To understand the effect of lightweight hydrocarbons and heavyweight hydrocarbons on shale oil phase behaviors, phase envelopes of shale oils with different losses of lightweight hydrocarbons16 and with heavyweight hydrocarbons restored based on the exponential law proposed by Kissin25, were compared. The results are shown in Fig. 6. It is evident that with increasing loss of lightweight hydrocarbons, the critical temperature increases while the critical pressure decreases more significantly from 19.3 to 2.2 MPa. In contrast, heavyweight hydrocarbon adsorption seems to have little effect on the critical temperatures and pressures, with the critical temperature slightly increasing from 193.1 to 199.1˚C, and the critical pressure remaining nearly the same.

Fig. 6
figure 6

(a) The phase envelope changes with increasing exposure time of pressure-preserved shale cores, showing the effect of light-weight hydrocarbon loss on phase behavior, and (b) The phase envelope using the original hydrocarbon composition from a pressure-preserved core, compared to that using heavyweight hydrocarbon restored hydrocarbon composition, indicating the effect of heavyweight hydrocarbon adsorption on the phase behavior.
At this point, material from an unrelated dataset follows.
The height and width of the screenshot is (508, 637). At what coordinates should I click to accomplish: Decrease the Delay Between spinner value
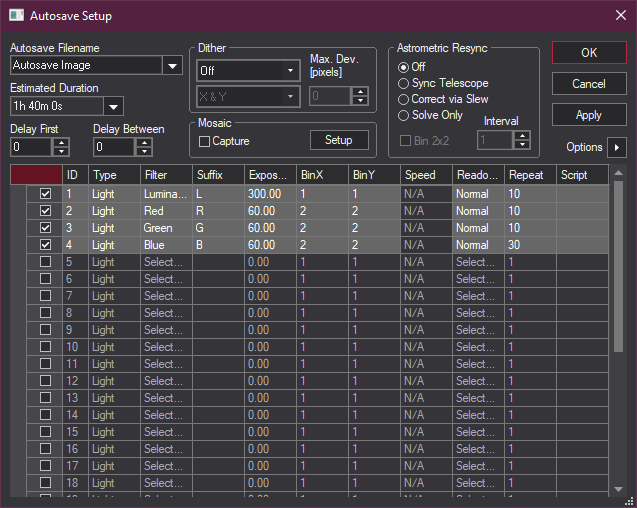(144, 152)
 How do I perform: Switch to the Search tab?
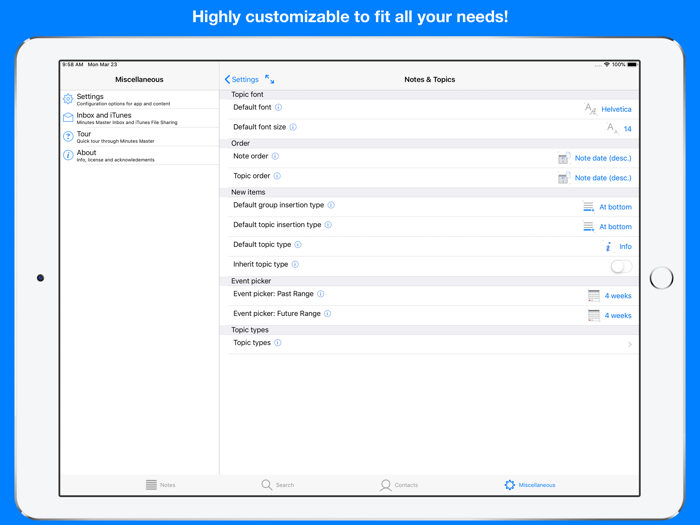(x=278, y=485)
Bulk fluid phase States and reservoir fluid phase type

Bulk fluid phase envelopes were solved by the software PVT-sim, using PR-EOS and hydrocarbon compositions from pressure-preserved cores, and the results are shown in Fig. 7. It is evident that all Gulong shale oils are black oil phases. Similarly to Eagle Ford shale oils29, the critical pressures and temperatures tend to decrease as thermal maturity increases. Based on bulk fluid phase state analysis, overall, Gulong shale oils are black oil phases; however, with changes in critical temperatures and pressures, bulk shale oil phases tend to transform from black oil phases to condensate phases.

Fig. 7
figure 7

P-T phase envelopes of Gulong shale oils from pressure-preserved cores with different thermal maturities from several wells in the northern Songliao Basin.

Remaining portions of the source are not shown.